• _Brief_
Rewrite the material below as a JSON list of strings with one string per line and no blank lines. Begin at the line that has "You are a computer-use agent. The width" and stop after the line that has "(x=565, y=474)".

________________________________________

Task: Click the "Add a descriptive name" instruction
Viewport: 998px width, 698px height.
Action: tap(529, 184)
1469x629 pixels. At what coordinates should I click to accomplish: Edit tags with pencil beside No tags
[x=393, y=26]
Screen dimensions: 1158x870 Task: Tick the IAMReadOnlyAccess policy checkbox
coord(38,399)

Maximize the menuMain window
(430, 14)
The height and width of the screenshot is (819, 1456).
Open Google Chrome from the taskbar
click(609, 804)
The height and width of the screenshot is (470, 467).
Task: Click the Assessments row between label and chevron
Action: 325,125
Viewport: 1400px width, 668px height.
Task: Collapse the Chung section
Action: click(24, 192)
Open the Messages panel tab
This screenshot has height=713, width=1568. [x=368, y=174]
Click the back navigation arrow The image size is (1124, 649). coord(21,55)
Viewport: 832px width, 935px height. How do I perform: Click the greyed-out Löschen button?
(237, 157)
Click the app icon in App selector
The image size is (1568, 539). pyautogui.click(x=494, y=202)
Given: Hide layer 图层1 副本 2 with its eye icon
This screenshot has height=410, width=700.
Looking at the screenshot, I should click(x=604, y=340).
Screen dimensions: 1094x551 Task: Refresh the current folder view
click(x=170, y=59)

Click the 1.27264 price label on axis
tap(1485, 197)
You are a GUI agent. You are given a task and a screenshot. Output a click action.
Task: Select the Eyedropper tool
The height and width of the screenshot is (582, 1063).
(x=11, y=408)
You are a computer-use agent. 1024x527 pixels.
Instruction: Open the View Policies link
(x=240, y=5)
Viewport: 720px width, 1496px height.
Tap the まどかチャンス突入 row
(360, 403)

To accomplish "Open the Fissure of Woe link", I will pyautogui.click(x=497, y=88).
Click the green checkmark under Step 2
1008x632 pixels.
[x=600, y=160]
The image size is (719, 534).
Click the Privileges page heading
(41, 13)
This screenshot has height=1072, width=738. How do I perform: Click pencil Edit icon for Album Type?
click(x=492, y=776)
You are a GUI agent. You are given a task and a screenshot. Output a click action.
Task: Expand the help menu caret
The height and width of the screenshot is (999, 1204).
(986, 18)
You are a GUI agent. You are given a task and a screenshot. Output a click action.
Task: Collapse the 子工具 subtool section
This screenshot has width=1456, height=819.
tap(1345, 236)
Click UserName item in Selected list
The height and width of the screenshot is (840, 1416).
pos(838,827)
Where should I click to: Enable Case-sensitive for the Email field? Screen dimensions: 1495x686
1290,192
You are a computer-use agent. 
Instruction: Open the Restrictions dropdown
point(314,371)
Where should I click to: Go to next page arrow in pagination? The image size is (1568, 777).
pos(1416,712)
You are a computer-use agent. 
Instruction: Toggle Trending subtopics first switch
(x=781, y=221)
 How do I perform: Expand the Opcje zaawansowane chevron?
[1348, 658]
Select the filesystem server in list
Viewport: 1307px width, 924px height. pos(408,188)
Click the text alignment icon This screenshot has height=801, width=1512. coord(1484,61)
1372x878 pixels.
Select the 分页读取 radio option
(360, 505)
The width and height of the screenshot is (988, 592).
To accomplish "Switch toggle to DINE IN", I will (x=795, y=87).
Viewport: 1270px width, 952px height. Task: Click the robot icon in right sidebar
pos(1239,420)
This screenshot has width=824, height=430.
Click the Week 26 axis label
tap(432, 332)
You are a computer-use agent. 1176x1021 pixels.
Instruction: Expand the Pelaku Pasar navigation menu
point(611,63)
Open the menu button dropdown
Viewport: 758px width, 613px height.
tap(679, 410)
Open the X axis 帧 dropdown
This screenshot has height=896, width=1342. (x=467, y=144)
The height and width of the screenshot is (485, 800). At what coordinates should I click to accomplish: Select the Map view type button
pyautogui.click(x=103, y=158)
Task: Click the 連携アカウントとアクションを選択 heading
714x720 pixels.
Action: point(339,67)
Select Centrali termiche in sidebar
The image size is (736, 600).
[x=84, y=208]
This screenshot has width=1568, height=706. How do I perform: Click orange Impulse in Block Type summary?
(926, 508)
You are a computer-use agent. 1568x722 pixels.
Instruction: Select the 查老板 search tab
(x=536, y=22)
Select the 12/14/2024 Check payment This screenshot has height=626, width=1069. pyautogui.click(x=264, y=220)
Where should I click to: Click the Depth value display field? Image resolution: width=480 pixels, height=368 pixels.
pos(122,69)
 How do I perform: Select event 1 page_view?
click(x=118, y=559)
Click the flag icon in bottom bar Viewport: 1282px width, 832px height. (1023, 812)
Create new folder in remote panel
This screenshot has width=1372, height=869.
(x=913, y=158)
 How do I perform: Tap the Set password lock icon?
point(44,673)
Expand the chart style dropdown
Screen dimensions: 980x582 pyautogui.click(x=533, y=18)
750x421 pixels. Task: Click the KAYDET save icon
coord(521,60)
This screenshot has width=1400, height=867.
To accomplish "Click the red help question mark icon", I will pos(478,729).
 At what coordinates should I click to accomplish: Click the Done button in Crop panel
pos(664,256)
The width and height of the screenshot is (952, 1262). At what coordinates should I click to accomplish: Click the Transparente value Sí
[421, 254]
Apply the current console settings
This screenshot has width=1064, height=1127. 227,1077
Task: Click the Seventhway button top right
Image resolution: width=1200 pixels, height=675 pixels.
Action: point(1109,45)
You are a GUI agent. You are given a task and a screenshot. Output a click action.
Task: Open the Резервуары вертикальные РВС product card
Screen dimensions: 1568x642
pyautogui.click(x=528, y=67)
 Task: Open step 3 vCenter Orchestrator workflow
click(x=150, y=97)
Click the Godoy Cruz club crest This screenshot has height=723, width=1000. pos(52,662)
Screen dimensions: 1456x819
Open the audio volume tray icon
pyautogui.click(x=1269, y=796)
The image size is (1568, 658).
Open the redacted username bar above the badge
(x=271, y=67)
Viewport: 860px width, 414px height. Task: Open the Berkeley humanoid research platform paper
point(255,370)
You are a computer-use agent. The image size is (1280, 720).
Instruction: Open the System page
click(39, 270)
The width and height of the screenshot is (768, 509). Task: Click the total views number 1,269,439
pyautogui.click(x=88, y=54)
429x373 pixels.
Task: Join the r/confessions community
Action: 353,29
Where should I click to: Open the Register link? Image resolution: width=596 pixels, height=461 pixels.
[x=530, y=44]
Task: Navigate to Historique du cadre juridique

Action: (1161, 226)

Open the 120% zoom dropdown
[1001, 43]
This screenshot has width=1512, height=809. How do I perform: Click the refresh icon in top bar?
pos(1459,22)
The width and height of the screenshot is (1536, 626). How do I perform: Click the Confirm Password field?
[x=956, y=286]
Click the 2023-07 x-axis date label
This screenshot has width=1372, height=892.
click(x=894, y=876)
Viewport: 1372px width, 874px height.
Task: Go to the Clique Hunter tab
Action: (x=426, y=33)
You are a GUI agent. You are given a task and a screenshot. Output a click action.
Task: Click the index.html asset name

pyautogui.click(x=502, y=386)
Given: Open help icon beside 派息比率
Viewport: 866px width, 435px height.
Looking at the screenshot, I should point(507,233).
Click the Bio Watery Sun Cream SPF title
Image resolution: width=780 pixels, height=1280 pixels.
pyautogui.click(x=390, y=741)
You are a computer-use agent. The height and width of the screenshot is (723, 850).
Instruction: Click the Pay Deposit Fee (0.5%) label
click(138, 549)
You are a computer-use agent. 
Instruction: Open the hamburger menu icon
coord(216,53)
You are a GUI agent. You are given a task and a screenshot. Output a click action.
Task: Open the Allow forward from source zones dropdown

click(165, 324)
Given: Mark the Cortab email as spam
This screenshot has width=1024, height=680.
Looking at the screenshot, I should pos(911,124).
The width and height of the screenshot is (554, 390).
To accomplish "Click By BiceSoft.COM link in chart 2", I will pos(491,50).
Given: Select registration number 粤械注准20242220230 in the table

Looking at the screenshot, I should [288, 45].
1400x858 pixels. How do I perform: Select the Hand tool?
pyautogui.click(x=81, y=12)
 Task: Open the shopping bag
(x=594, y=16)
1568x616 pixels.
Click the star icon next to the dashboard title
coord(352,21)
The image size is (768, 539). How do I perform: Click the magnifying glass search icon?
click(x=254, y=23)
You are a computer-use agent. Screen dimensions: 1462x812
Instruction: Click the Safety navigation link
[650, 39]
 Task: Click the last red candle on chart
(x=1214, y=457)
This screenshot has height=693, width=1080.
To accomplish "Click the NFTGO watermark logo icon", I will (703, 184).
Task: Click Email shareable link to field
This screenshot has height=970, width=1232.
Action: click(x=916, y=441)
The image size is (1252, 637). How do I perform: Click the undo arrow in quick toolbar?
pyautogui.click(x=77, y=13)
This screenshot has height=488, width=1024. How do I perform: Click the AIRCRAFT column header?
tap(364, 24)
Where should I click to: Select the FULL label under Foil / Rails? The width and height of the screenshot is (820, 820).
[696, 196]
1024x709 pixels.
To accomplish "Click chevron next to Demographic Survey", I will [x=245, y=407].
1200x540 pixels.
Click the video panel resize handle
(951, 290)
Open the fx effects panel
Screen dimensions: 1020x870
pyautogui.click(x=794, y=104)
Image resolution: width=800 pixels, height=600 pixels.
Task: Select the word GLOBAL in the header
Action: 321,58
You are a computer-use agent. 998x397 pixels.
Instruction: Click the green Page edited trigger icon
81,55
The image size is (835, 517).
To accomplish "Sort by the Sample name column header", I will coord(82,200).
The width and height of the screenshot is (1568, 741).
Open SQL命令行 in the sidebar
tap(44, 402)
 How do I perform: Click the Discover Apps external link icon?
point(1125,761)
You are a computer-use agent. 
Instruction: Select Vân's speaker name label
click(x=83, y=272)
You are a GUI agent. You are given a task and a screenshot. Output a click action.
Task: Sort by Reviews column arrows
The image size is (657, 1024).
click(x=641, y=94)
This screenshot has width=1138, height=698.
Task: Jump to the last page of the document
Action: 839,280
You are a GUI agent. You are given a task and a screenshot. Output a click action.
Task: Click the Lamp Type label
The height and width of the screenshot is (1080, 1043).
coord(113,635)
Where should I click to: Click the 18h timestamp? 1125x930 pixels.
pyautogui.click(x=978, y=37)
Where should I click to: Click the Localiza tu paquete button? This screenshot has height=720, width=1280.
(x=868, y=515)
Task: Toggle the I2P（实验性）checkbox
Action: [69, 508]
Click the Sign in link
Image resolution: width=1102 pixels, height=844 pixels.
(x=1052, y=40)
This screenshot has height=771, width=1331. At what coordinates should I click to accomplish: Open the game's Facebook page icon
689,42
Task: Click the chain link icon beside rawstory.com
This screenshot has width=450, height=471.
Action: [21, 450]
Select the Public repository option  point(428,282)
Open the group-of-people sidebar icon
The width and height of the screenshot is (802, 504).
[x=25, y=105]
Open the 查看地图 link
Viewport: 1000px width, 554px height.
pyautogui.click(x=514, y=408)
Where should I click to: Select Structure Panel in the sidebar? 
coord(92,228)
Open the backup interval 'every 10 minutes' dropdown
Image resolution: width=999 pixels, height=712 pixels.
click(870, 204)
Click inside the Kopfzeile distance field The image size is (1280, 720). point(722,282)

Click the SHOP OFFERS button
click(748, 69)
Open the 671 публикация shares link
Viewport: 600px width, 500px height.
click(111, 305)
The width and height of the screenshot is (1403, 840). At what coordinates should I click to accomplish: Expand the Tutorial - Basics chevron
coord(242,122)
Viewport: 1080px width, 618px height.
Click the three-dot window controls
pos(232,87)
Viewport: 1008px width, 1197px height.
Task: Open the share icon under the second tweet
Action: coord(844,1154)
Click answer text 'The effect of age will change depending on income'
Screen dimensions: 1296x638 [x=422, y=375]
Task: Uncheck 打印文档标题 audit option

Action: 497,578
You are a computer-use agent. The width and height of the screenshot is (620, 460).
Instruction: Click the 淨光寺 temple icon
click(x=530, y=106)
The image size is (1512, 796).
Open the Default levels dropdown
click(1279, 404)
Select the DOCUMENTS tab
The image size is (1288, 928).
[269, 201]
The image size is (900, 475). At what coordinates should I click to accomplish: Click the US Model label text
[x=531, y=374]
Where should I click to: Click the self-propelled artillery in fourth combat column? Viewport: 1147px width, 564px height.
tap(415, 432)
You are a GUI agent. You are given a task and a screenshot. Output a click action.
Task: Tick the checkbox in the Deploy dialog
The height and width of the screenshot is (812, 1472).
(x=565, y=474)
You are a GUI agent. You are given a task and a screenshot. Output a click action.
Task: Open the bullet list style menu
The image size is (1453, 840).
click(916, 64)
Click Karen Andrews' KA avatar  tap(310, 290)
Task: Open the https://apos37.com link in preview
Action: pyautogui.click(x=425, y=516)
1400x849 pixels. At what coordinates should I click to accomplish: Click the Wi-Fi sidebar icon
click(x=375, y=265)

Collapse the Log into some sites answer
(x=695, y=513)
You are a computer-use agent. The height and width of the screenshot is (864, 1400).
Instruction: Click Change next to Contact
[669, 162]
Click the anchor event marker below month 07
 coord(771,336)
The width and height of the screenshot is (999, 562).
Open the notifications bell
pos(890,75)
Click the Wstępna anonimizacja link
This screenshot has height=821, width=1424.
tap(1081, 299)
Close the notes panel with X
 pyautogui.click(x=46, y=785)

________________________________________

• _Solution for this exercise_
[
  "You are a computer-use agent. The width and height of the screenshot is (620, 460).",
  "Instruction: Click the 淨光寺 temple icon",
  "click(x=530, y=106)",
  "The image size is (1512, 796).",
  "Open the Default levels dropdown",
  "click(1279, 404)",
  "Select the DOCUMENTS tab",
  "The image size is (1288, 928).",
  "[269, 201]",
  "The image size is (900, 475). At what coordinates should I click to accomplish: Click the US Model label text",
  "[x=531, y=374]",
  "Where should I click to: Click the self-propelled artillery in fourth combat column? Viewport: 1147px width, 564px height.",
  "tap(415, 432)",
  "You are a GUI agent. You are given a task and a screenshot. Output a click action.",
  "Task: Tick the checkbox in the Deploy dialog",
  "The height and width of the screenshot is (812, 1472).",
  "(x=565, y=474)"
]